We can all agree that without some amount of inquisitive research and respect for performance indicators-be they about media-spend selections, circulation size or click-through rates, to name a few-we are flying blind. Qualitative research (focus groups and interviews) and quantitative research (surveys and polls) are also valuable decision-making tools that shape marketing direction. The trick is how you, as the marketer, approach research to get the most out of it. Here are a few tips to help you in that regard.

• Check your biases at the door. This is a cardinal sin that we are all prone to commit. As Danziger advised, “There’s the ever-present danger posed by cognitive biases, like the confirmation bias that cancels out anything that doesn’t conform to one’s own belief or the anchoring bias where we are most influenced by the first piece of news we hear.” I’ve seen this happen with clients while observing from behind a two-way focus group mirror. Remember, just because a member of a focus group says something you agree with does not necessarily make it so on a macro-level.

• Maintain personal awareness of your marketplace. I once requested that my media partner pull a Kantar report on a set of flooring companies to assess their actual advertising spending levels. Had I not been personally familiar with the level of advertising frequency I had witnessed myself, I wouldn’t have known that this particular report was inaccurate. There is no substitute for knowledge in and of the field, and always view data with a critical eye.

• Be disciplined in your review of research. Make quality time in your schedule to review your Google Analytics report, your social media dashboards and other reporting that’s available to you. If you’re responsible for the marketing strategy or the budget, you owe it to yourself and your brand to be familiar with them yourself. If you’re responsible for reporting the findings up the ladder or to a client, do so monthly.

• Understand the terminology. For example, what you think “bounce rate” means may or may not be correct. By glossing over terms like these without a full understanding, you may miss the nuance of the information you’re paying for. And don’t assume someone else reviewing the data understands it either.

• Look for cause and effect. The marketing statistics you are reviewing certainly weren’t created in a vacuum. There are always factors that come into play that you may or may not have control over. Replicate the good ones by learning from the circumstances that contributed. For example, if a webinar spiked traffic on your site or blog, make a note, and congratulate the team.

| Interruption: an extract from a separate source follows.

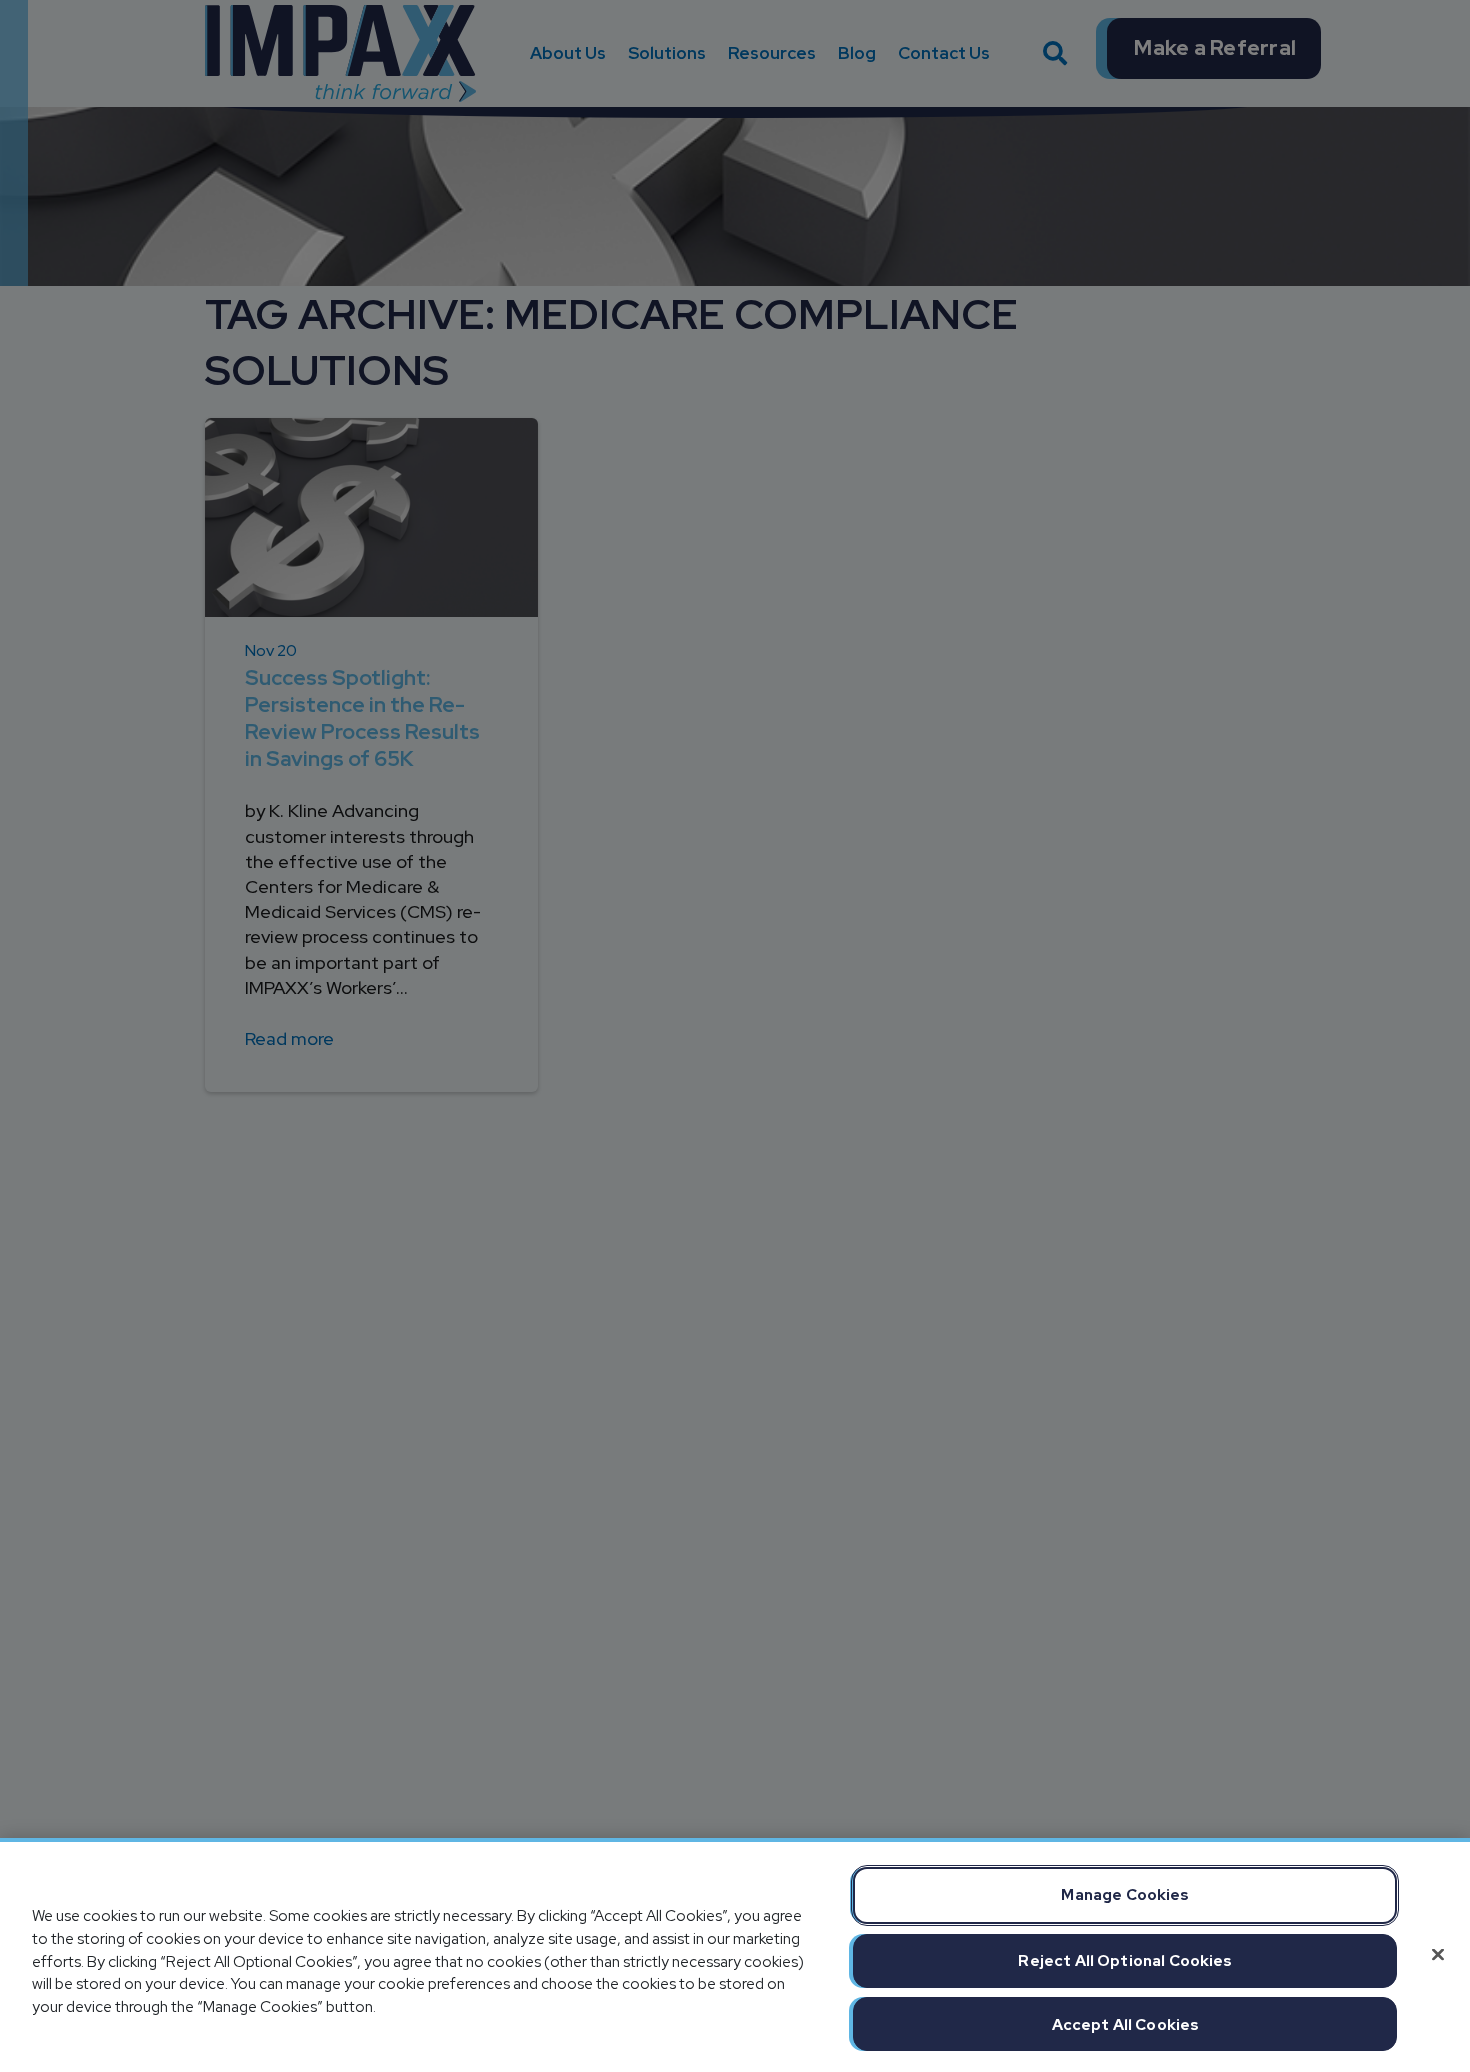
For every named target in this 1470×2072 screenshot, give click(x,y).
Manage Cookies (1125, 1895)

• Think outside the traditional demographic box. To create more customers, we have all been trained to clearly define the demographics (the statistical data of a group of people) and the psychographics (their attitudes and aspirations) of the ideal customer for our brand. In his article “5 Concepts for Actual Segmentation,” Steve Wunker explains in Branding Strategy Insider that purchase behavior is not “guaranteed” because people fit within a demographic group or conform to some archetypical persona. In the flooring world, it’s better to segment by following the customer journey to accomplish a project. Wunker observed, “Ultimately, people buy a Land Rover instead of a comparably priced Tahoe because of what they seek to achieve (both functionally and emotionally), not because they belong to a certain demographic.”

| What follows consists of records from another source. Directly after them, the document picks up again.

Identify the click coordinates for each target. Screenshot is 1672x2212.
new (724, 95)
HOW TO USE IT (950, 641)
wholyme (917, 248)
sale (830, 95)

• Look for what doesn’t make sense. Derrick Daye of The Blake Project, a leading brand consultancy, reminds that in researching a marketing problem, “Don’t veer toward what you understand. What you need to do is set a course for what truly isn’t making sense.” Just as WWII Allied bombers weren’t made less vulnerable to attack by putting extra armor where the bullet holes were, the extra armor was placed where the bullet holes weren’t.

• Look for the reasons you get passed by. Nearly all marketing statistics are gathered from customers or prospects who have purchased or engaged the brand already. But what about those who have done neither? Consider this advice from Danziger, “Businesses are focused on ‘big data’ (data derived from their internal systems about their customers). Analysis of that data is valuable but tells nothing about potential customers that walk by your store or fail to engage. Companies that forsake collecting insights from potential customers do so in peril.”